Un año se cumple, a media semana, del arribo de Claudia Sheinbaum a la Presidencia de la República, aunque al dominio del poder presidencial, hay sospechas de que no acaba de hacerse de él.
Así pues, ha transcurrido una vuelta planetaria completo de su llegada a Palacio Nacional, una de los seis que compondrá su ciclo, el lapso sexenal que desde el siglo pasado rige los calendarios de los presidentes de México.
Si en la vida cotidiana el tiempo transcurre con una velocidad irremediable, en política, y sobre todo en el ejercicio del poder, esta celeridad se resiente mucho más.
Lejos ha quedado una de sus frases al celebrar su victoria electoral: ’No llego sola, llegamos todas’.
Es evidente que no han llegado todas, pero hay quienes duda de que en realidad siquiera haya llegado ella.
Lo cierto es que la sombra del sexenio anterior, en particular la de su mal recordado tlatoani, la de los hijos del tlatoani, y la de los amigos y socios de los hijos, ha generado un ambiente de enrarecimiento en un gobierno que ha quemado ya su primera etapa en la reiteración de sus lealtades al pasado, mientras repite la gastada promesa de un futuro mejor para todos, el cual no sabemos cuándo comenzará.

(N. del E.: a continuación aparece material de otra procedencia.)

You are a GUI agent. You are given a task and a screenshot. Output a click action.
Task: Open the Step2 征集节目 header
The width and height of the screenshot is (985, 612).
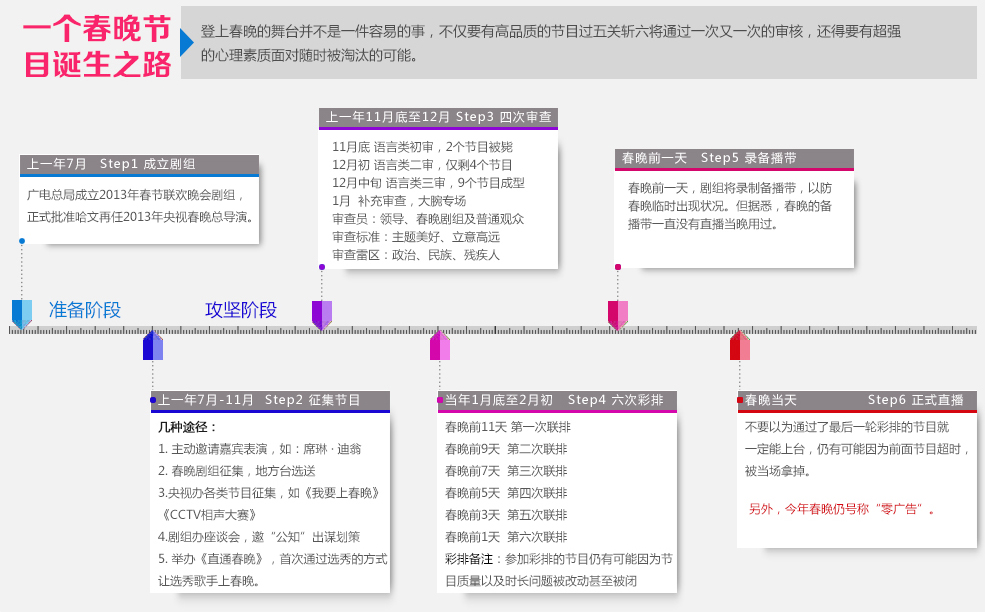(270, 400)
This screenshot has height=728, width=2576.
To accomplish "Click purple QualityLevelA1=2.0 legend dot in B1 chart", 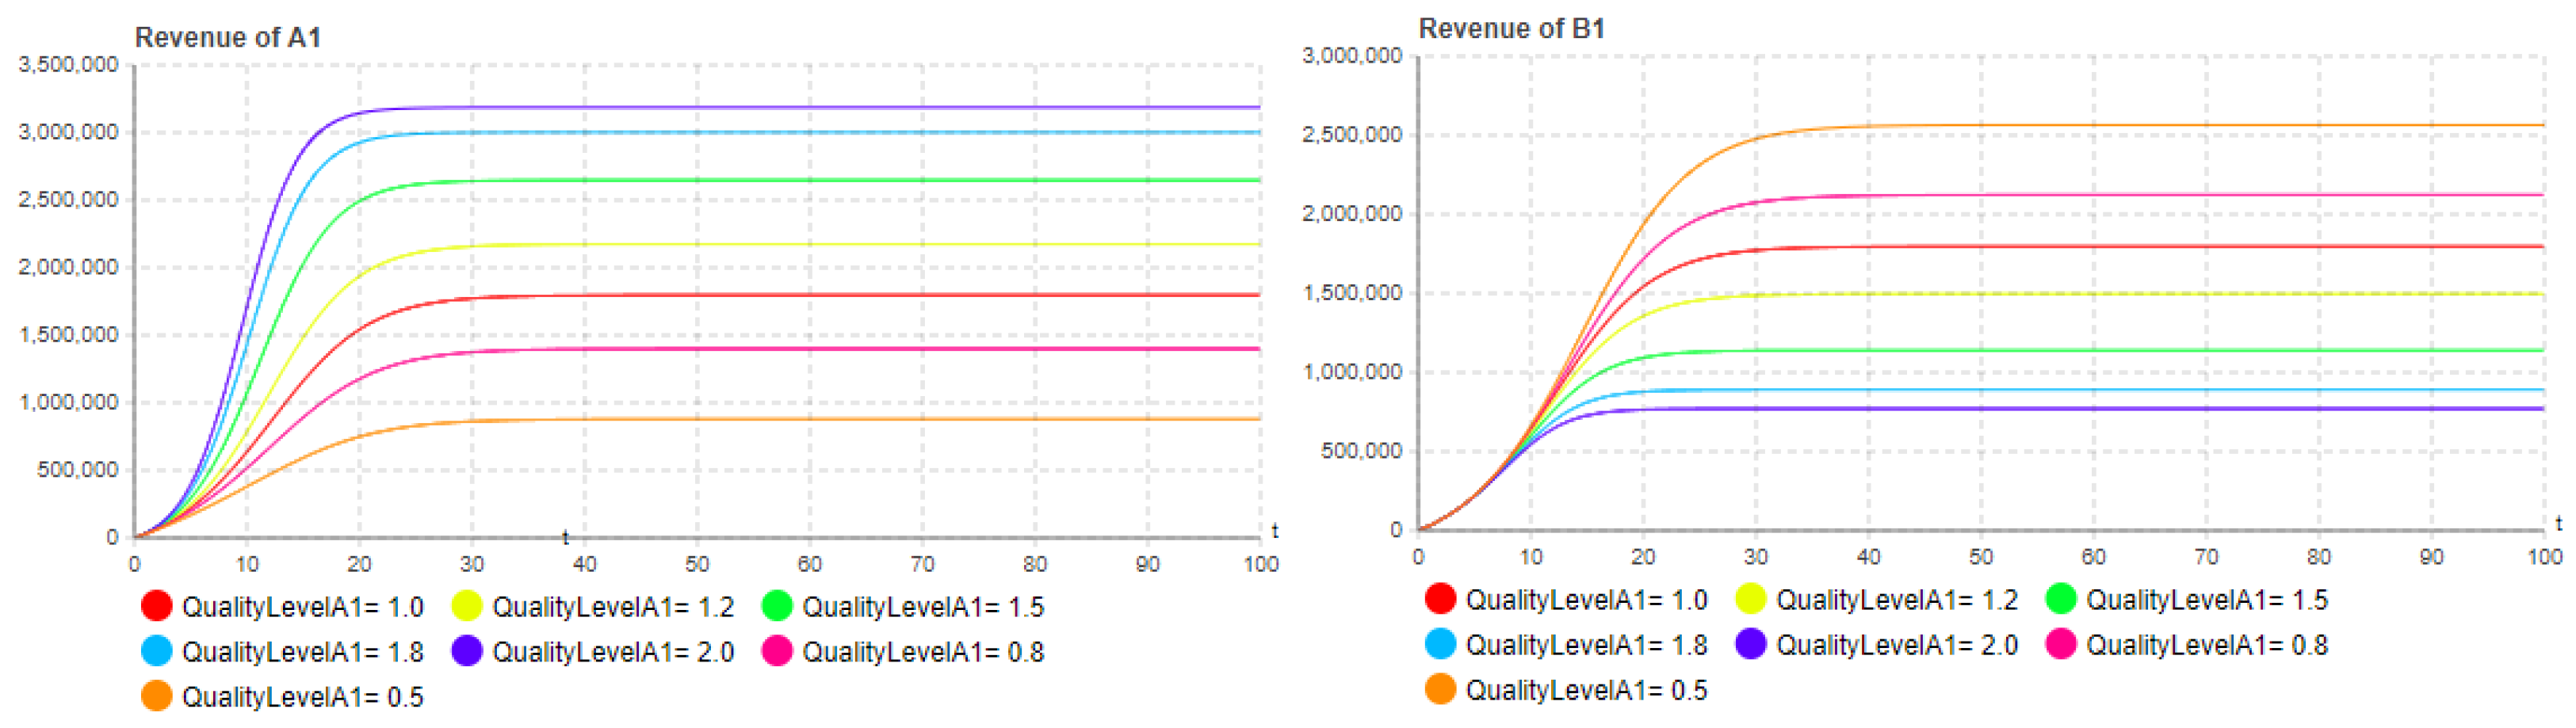I will (1751, 644).
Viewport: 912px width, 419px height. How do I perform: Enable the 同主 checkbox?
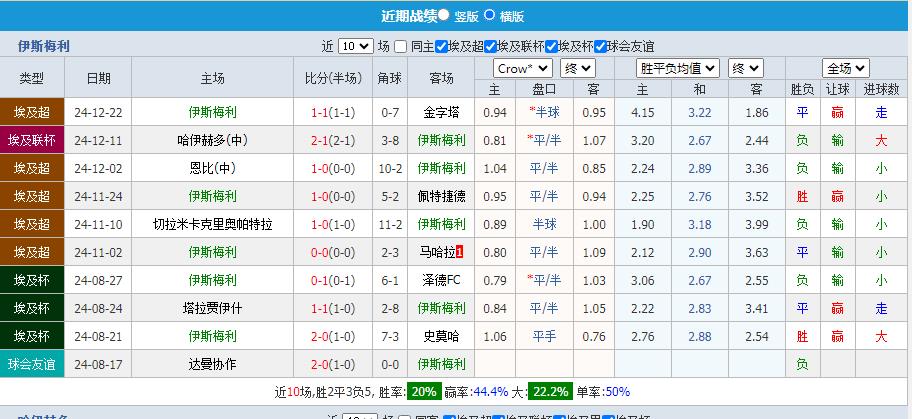401,46

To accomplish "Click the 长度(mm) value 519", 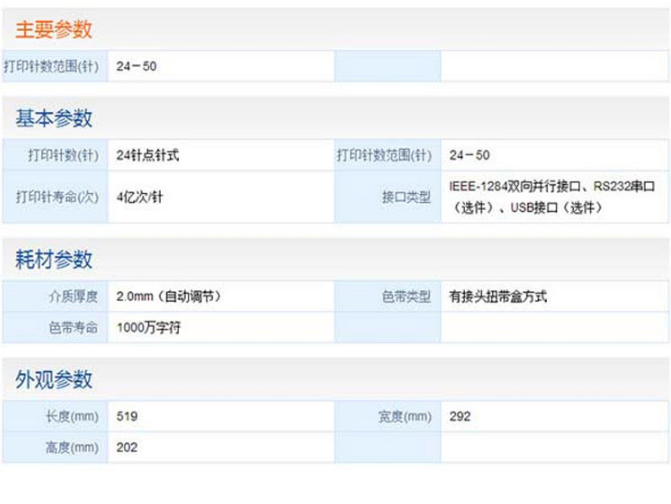I will click(x=127, y=416).
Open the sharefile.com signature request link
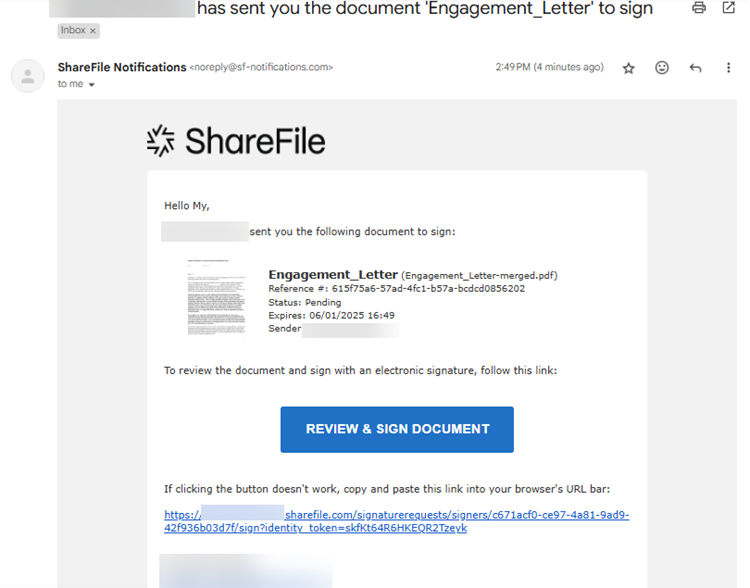This screenshot has height=588, width=750. 397,521
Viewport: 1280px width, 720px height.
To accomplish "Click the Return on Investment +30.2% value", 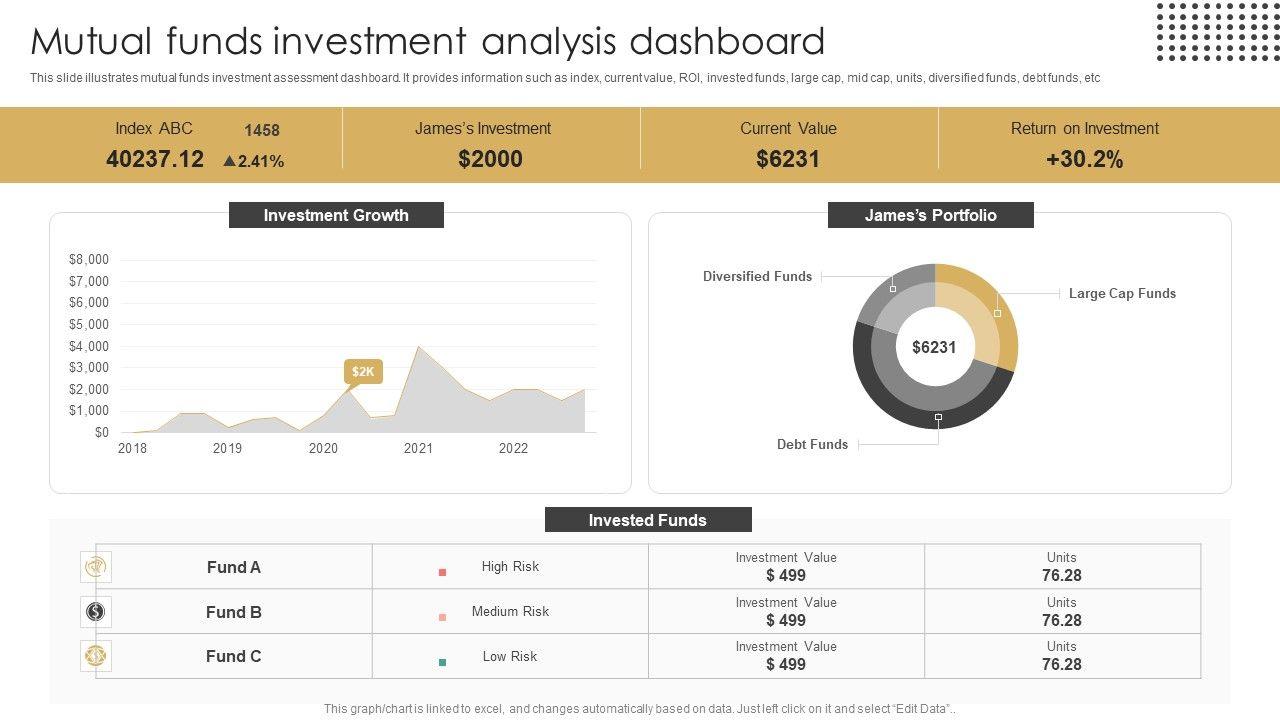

Hay quien supone que los recientes escándalos de corrupción y criminalidad dados a conocer, desde el llamado huachicol fiscal, consistente en simple y llano contrabando de hidrocarburos y evasión de impuestos, dirigido por altos mandos de la Marina y otros servidores públicos, hasta la detención del exsecretario de Seguridad Pública de Tabasco, acusado de dirigir un cártel de delincuentes, entre los casos más notables, han sido producto de un fuego amigo que intenta volcar la correlación de fuerzas al interior del grupo gobernante y romper la inercia que le impide al actual régimen asumir de lleno el poder.
En el juego de fintas y engaños que siempre ha sido la política, ésta y otras teorías pueden tener visos de realidad.
Pero más allá de su auténtica significación, por lo pronto cumplen el papel de distractores para un gobierno que transcurre en la inercia de una economía paralizada, con un crecimiento mediocre que ronda el uno por ciento, y una deuda externa que es cada vez más pesada, cuya divisa más presumible es mantener el reparto masivo de dinero a través de los llamados programas sociales, una manera simple para garantizar lealtades y asegurar votos en cada elección.
Por lo pronto, se ha ido ya un año. Quedan cinco. O menos.